Why the title? I really don't know. It just came to my mind. I am a little scared. My friend D talked with the canaidan thief. He said lies, as usual. But the point is other. She asked me if I was gay. So far, I think I am not. One thing is sure. I like both, males and females. I use to think of myself as bisexual, but I'm not sure anymore. My straight friends talk about girls in a very intense way. The say way my gay friends talk about guys. I don't think in they way they do, so now I am just thinking I am asexual, but I am just looking for someone just because of imitation of the society.

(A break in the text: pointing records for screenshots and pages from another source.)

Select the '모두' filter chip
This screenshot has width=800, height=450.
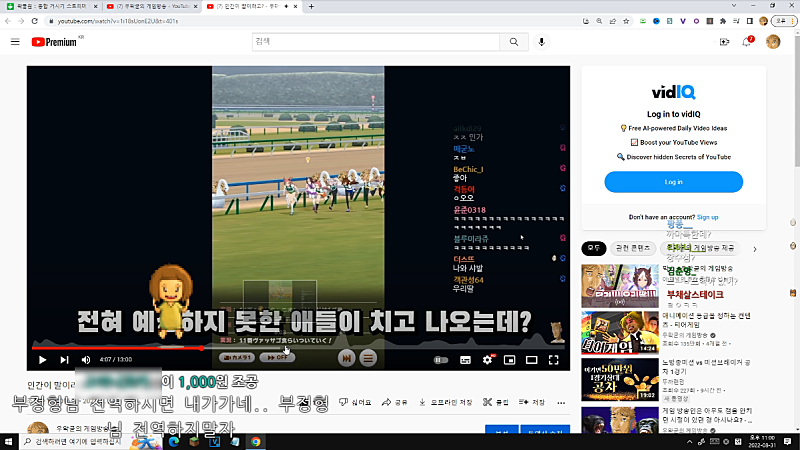pyautogui.click(x=594, y=247)
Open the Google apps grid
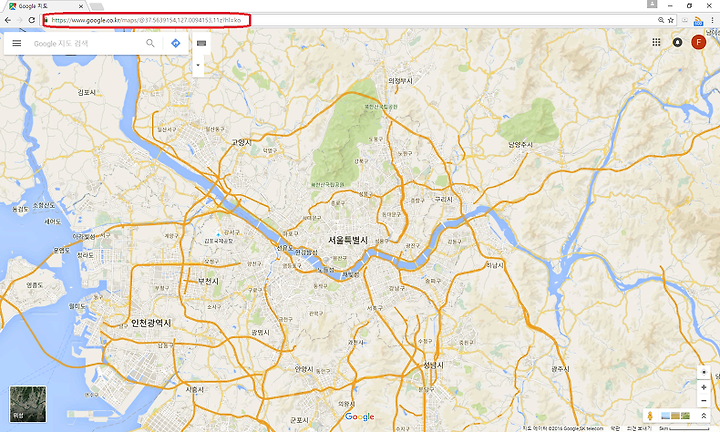The height and width of the screenshot is (432, 720). click(x=656, y=42)
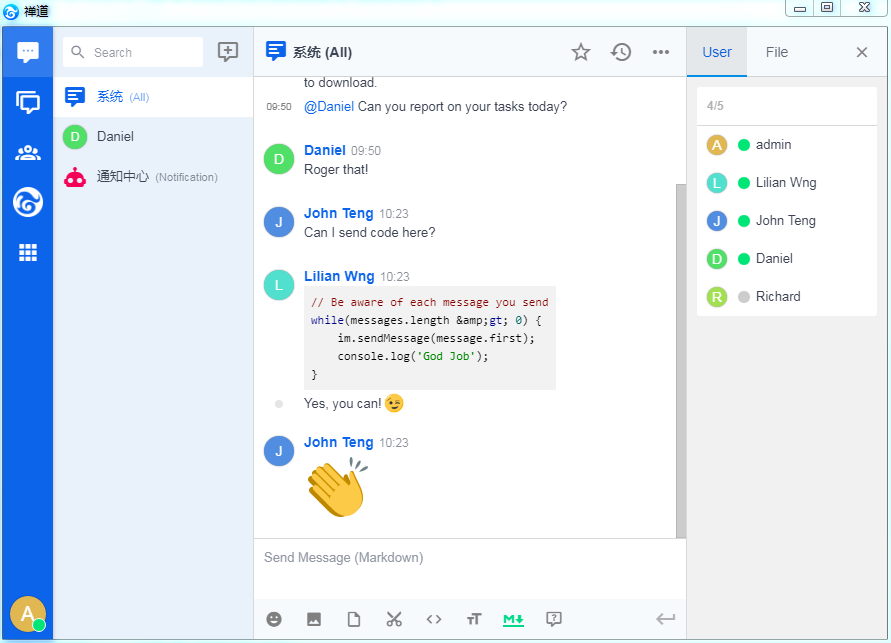Select the scissors screenshot tool
This screenshot has height=643, width=891.
[x=394, y=619]
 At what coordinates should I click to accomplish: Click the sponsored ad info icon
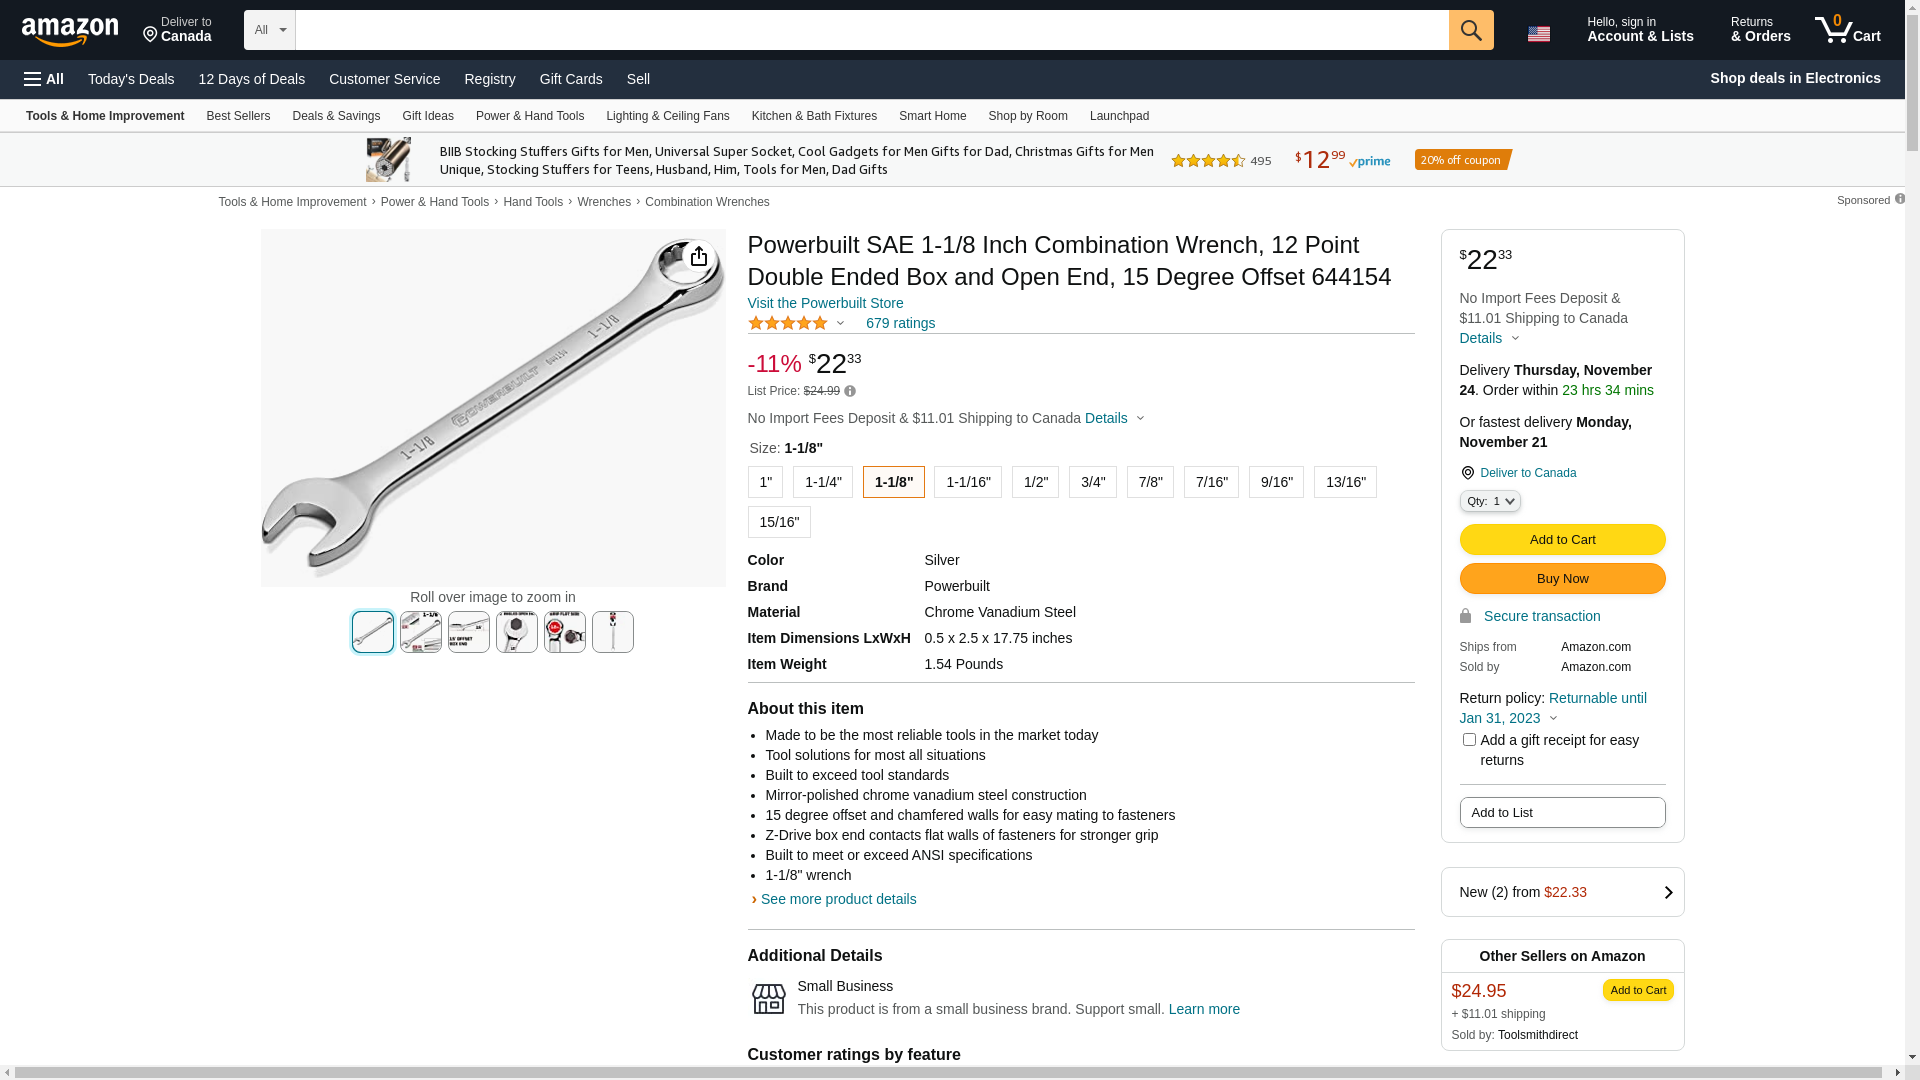point(1899,199)
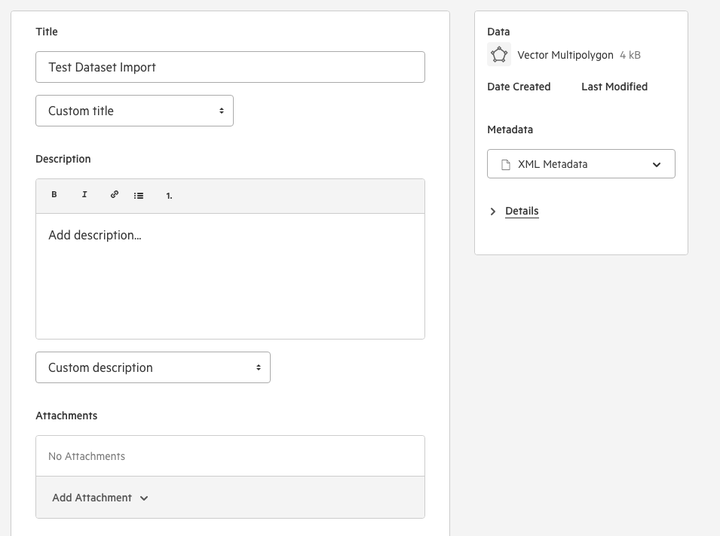Click the XML Metadata document icon

pos(506,164)
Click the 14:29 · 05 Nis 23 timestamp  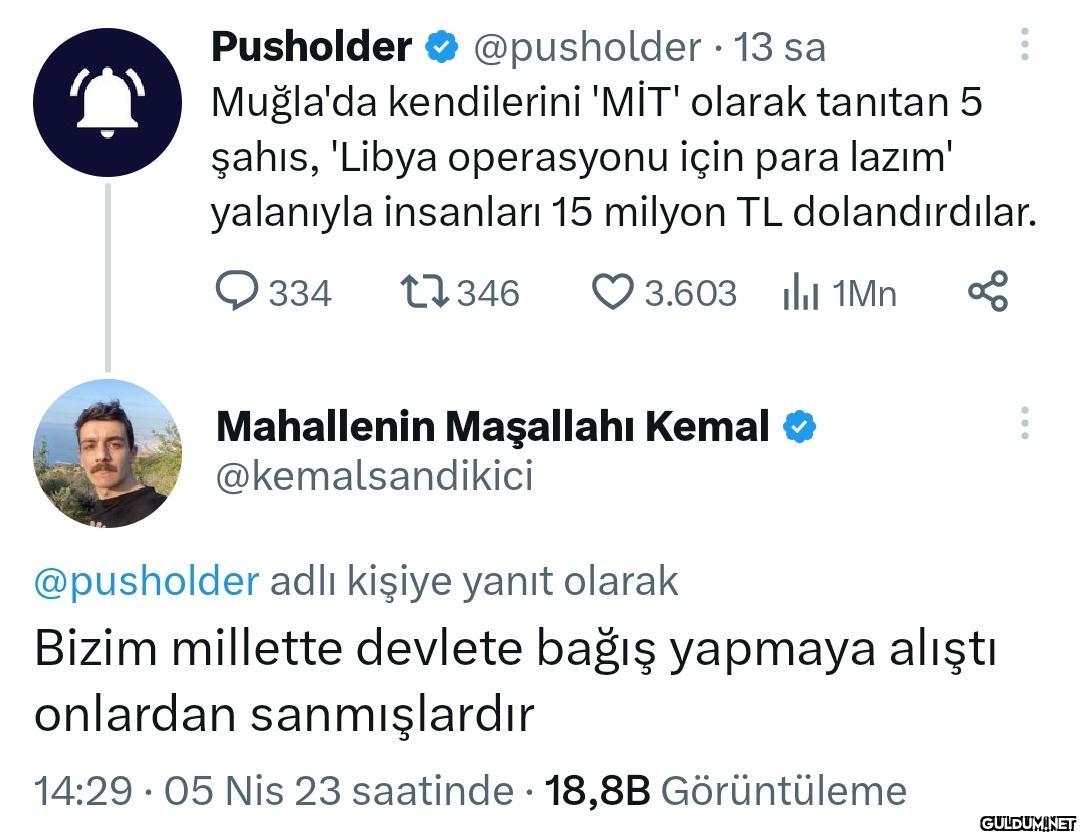[x=273, y=791]
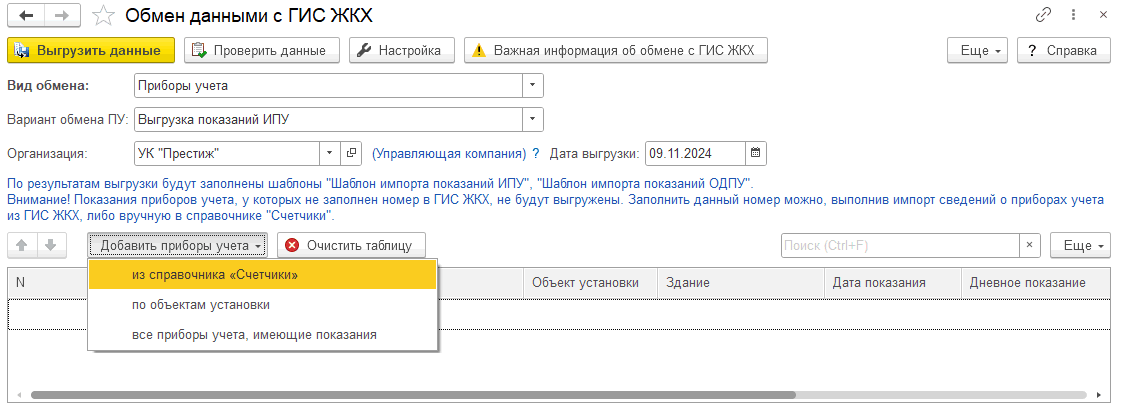Focus the Поиск (Ctrl+F) search field
The height and width of the screenshot is (403, 1123).
pos(898,245)
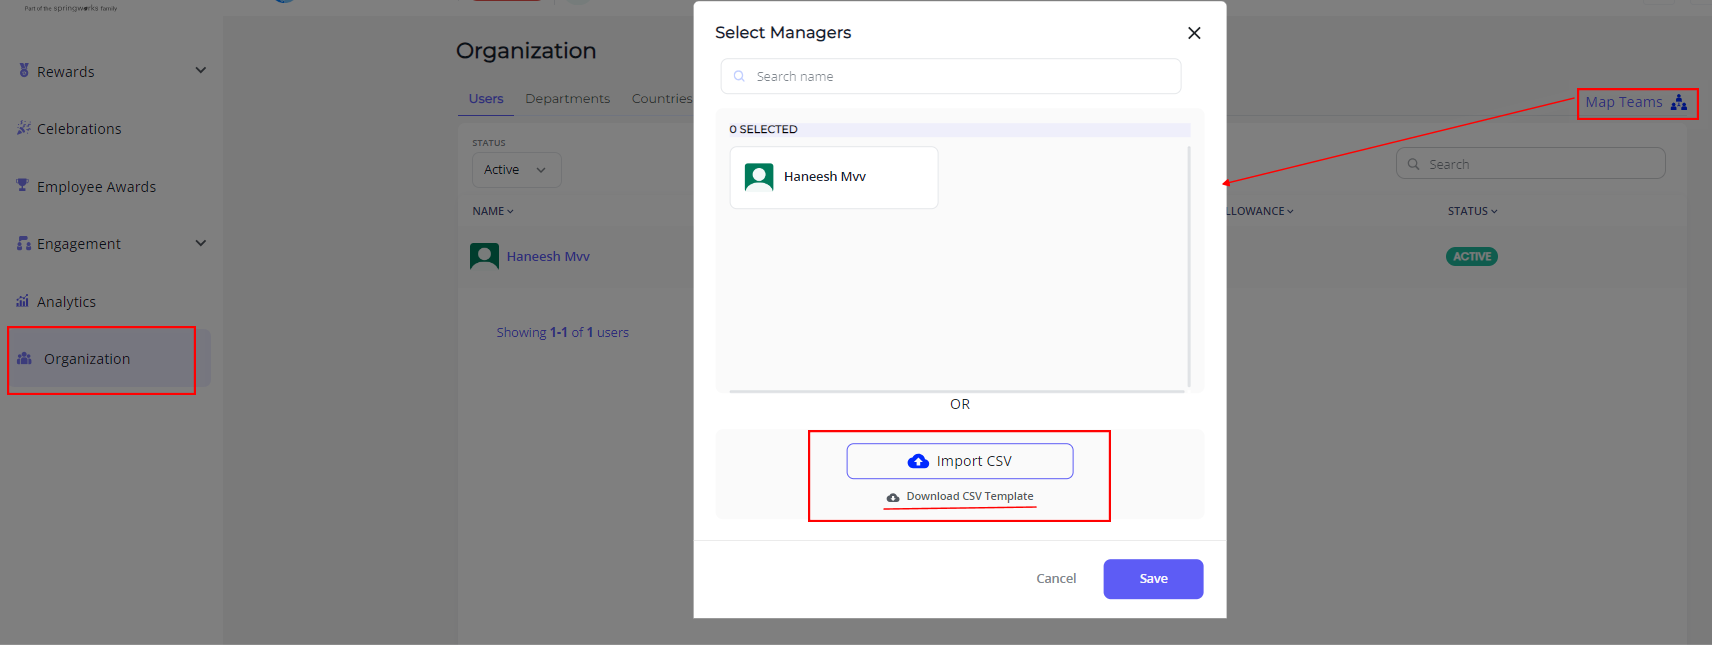
Task: Click the Engagement sidebar icon
Action: (x=24, y=243)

The problem is not my sexuality, the problem is to accept myself whatever I am. She said something very wise. She said "if you want to walk in the watter, you have to get out of the boat", meaning I have to get out of my comfort zone. I think that my comfort zone is to pretend something I am not. What I am not is a regular guy, like the typical Mexican guy that loves two things: soccer and women.
I think of myself as a handicap person. I am not able to act in a sexually normal way (I'm including homosexuality and heterosexuality in the normal sexual way). That is the way I should see myself. I should accept myself as a big little kid.
This leads me to other thoughts. When I was a little kid, I choose a broken toy from the nice. Why was that? I didn't want to leave alone the one that I knew no one will choose. I think I grow in that way, and now I am nice with the broken people. I try to be nice with everyone, even the most evil, jerk, and asshole person. I have to learn to be a little more asshole myself.